One thing is becoming quite clear in Andover these days. It appears taxpayers have reached their tipping point.
The town’s older residents have not hid the fact that escalating tax bills are making it harder for them to be able to live out their lives in Andover in the comforts of their own homes.
But a Town Meeting article really calls attention to how severe the problem has become, at least for some. The article, submitted by citizen petition, seeks to freeze property taxes for qualifying residents 70 and older until their property is transferred or sold.
Among its provisions, the article says the town “... shall not, during any fiscal year, increase the rate of taxation on any real property at a percentage greater than the percentage of any Social Security cost-of-living adjustment for that fiscal year.”

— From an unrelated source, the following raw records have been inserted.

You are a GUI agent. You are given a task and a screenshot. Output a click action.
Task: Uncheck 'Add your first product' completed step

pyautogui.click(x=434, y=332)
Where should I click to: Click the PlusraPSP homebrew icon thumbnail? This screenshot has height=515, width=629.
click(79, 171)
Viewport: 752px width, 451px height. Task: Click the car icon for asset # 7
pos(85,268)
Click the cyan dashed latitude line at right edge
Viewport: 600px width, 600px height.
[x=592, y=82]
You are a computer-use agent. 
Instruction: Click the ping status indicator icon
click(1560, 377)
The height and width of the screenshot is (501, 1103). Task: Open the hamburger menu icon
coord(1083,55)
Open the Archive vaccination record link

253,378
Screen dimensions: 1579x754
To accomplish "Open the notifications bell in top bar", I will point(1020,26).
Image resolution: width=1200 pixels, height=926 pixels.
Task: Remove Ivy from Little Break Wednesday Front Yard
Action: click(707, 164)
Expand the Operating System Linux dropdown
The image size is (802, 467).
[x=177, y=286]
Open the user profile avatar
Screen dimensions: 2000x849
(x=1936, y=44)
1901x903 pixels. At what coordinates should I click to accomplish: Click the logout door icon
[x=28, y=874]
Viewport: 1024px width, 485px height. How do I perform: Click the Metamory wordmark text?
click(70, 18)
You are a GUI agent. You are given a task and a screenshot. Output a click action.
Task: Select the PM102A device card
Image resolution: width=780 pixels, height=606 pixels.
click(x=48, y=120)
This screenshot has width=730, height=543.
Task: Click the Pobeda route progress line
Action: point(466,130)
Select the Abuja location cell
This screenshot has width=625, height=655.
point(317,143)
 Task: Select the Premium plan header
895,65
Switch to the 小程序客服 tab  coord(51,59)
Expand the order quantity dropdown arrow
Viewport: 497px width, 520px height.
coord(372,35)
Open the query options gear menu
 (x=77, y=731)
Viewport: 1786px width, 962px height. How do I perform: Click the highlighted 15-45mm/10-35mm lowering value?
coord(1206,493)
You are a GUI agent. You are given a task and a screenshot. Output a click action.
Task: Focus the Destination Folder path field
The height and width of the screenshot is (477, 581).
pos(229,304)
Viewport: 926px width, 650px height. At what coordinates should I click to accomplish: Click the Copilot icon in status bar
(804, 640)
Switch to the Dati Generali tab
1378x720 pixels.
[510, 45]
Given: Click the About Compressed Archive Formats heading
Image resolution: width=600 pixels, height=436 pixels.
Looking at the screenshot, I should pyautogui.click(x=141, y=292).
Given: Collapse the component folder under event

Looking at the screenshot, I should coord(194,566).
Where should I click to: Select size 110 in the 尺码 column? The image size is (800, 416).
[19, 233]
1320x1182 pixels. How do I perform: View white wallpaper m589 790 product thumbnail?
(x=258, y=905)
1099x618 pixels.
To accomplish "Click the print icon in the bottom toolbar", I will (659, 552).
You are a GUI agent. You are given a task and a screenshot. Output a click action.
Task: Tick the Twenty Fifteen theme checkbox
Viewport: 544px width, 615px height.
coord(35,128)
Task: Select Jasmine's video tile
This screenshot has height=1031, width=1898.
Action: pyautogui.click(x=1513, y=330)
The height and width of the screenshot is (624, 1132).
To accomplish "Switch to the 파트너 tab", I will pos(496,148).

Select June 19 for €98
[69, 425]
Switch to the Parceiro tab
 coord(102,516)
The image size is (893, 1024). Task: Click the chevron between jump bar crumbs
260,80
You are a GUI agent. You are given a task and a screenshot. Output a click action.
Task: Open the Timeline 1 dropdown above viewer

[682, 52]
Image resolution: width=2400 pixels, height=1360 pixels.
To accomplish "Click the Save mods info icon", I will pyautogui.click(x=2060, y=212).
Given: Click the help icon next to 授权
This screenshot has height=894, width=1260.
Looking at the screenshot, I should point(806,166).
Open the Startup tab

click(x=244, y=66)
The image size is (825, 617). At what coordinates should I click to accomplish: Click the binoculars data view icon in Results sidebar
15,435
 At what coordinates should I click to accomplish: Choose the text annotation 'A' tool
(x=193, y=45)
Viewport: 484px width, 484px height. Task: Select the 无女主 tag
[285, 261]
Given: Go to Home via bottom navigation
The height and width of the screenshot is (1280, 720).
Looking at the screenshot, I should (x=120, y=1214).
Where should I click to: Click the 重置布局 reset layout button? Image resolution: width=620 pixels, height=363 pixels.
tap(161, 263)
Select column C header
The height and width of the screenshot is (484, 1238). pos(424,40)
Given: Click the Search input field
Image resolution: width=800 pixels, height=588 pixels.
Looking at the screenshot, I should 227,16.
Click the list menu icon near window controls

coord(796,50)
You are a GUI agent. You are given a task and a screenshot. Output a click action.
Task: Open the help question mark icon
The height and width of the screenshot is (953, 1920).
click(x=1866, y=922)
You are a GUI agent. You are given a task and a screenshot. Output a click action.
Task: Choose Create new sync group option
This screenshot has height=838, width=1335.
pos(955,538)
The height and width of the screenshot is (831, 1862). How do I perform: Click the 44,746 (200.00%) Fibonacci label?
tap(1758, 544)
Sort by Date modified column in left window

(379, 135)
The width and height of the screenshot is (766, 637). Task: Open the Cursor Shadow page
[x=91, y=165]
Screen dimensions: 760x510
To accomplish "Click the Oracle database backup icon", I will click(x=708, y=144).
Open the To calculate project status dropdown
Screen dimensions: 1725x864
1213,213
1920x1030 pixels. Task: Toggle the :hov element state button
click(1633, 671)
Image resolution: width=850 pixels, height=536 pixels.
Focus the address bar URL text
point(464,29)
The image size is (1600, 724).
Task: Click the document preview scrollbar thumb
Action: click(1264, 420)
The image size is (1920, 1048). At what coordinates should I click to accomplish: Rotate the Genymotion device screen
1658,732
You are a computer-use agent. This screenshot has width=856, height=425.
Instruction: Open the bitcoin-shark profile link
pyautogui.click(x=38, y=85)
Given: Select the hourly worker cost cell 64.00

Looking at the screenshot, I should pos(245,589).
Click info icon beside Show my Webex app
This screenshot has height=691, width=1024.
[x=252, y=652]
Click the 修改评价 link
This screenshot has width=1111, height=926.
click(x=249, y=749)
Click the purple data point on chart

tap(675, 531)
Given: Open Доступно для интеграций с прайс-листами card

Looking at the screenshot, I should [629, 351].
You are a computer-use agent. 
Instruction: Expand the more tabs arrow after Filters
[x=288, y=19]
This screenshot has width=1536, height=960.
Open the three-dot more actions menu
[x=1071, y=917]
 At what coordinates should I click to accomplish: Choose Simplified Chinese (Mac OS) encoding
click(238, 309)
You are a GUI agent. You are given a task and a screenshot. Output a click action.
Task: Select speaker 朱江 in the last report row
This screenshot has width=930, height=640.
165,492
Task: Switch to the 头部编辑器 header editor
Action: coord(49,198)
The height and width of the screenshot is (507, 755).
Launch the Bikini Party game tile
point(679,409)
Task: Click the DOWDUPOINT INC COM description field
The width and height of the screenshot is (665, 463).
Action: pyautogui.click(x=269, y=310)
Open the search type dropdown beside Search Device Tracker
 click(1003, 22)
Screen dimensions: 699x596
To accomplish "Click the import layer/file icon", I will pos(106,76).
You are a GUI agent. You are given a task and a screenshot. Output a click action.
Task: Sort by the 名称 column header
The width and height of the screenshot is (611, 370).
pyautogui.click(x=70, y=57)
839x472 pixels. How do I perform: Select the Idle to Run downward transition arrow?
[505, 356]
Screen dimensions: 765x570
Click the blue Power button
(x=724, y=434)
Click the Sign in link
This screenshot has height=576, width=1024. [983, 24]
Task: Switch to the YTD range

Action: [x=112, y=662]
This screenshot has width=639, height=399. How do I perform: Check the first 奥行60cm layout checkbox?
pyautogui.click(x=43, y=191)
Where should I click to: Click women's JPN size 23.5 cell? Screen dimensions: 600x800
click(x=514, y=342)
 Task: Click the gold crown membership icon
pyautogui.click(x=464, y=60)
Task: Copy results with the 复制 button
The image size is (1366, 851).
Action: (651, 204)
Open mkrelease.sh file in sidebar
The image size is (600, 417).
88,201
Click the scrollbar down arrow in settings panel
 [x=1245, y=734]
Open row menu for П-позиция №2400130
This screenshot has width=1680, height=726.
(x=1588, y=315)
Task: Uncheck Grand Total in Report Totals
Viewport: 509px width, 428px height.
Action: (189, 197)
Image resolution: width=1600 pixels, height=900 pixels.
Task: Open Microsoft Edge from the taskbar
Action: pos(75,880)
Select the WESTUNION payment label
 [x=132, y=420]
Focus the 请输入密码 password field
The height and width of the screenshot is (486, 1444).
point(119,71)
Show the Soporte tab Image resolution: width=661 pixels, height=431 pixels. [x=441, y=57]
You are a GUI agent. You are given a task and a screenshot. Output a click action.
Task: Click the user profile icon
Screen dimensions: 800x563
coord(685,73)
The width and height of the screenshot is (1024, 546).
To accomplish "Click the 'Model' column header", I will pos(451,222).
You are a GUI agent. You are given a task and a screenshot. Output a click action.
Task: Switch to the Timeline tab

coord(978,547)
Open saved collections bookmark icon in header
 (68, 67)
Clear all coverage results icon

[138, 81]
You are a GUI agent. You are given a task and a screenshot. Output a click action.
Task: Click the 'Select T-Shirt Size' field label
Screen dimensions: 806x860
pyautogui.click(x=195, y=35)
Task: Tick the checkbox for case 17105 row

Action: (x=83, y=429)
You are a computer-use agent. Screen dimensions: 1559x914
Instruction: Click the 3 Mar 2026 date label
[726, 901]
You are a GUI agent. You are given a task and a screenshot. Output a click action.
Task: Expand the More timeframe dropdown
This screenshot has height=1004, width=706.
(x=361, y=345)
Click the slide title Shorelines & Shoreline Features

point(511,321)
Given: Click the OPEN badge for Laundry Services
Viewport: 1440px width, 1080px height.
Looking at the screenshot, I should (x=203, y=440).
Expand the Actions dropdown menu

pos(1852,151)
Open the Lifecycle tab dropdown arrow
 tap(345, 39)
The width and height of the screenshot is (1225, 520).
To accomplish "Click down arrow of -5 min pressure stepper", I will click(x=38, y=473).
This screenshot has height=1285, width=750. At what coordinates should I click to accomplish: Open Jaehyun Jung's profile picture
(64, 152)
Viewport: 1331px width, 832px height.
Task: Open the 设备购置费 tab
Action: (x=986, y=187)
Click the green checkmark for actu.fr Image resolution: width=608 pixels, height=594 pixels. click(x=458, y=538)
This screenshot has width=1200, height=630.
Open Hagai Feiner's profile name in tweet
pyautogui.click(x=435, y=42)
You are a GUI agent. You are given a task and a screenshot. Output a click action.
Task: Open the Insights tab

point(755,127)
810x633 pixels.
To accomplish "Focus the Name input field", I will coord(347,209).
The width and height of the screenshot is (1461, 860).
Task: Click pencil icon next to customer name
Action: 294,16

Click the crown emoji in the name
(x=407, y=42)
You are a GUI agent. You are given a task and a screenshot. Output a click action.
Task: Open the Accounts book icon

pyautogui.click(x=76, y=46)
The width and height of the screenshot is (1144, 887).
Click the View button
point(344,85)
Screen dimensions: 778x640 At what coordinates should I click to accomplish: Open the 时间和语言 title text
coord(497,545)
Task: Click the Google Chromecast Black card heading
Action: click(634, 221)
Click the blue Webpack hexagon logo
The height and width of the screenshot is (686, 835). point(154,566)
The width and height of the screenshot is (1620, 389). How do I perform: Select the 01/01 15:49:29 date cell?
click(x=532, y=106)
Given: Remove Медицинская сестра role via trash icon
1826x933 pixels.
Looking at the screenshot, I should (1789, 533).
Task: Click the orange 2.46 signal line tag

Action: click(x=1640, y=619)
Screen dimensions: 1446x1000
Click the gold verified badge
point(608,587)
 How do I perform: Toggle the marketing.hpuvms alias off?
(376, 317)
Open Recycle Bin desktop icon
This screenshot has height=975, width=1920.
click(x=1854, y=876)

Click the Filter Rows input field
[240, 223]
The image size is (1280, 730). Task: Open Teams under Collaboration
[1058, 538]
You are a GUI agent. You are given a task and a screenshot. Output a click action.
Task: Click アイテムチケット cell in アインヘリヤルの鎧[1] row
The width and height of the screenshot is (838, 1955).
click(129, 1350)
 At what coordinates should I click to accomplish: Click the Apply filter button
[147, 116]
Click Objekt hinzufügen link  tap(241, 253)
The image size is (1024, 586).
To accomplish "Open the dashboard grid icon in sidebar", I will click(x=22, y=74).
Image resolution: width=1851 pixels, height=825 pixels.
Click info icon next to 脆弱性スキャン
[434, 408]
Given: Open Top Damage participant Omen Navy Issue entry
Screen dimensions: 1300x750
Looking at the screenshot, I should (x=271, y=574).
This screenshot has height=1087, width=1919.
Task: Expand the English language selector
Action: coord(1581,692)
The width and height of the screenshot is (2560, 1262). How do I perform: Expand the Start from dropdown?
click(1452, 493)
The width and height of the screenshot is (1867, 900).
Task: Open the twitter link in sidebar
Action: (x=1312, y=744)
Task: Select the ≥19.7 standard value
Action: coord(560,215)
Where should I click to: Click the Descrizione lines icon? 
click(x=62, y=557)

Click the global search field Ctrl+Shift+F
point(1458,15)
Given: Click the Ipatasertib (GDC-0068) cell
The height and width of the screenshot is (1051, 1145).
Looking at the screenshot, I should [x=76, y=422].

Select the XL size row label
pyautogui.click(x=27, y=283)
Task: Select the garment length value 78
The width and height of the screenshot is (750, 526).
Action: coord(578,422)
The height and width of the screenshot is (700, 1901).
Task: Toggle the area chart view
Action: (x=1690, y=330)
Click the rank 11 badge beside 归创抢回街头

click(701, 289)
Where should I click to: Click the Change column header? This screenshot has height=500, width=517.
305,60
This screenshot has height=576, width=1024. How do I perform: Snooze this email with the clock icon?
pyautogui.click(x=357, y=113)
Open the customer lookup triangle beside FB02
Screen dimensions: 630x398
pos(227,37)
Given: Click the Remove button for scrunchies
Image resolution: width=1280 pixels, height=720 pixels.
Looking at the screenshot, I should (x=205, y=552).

The state already offers tax exemptions for income-eligible seniors with financial needs as well as disabled veterans, the blind and others facing hardships.
However, we’re not entirely sure a tax freeze for the elderly is the right answer. Such a measure would open the door for other groups to argue for similar treatment, and it would be difficult for any community to support extending relief to whole segments of the population.
But what we hope the request does do is send a message to the town’s leaders that spending must be brought back under control. Town Manager Buzz Stapczynski has said in recent weeks he is pulling back on major projects in the coming fiscal year to reduce the impact on taxes. We hope townspeople hold him to that.
That won’t, however, stop the countless projects already in progress. It also does not put an end to existing and future needs.
What may be more realistic is for the town to take a hard look at priorities and get serious about expenses it can control. Expectations must also be adjusted to come in line with reality.
The Ballardvale Fire Station may be a perfect example. After five years of work, a building study committee charged with finding a site for a new station has recently delivered its recommendation. While opposition to the proposed site exists, the real issue may be whether a brand new station — at an estimated construction cost of $6 million — is thoroughly needed.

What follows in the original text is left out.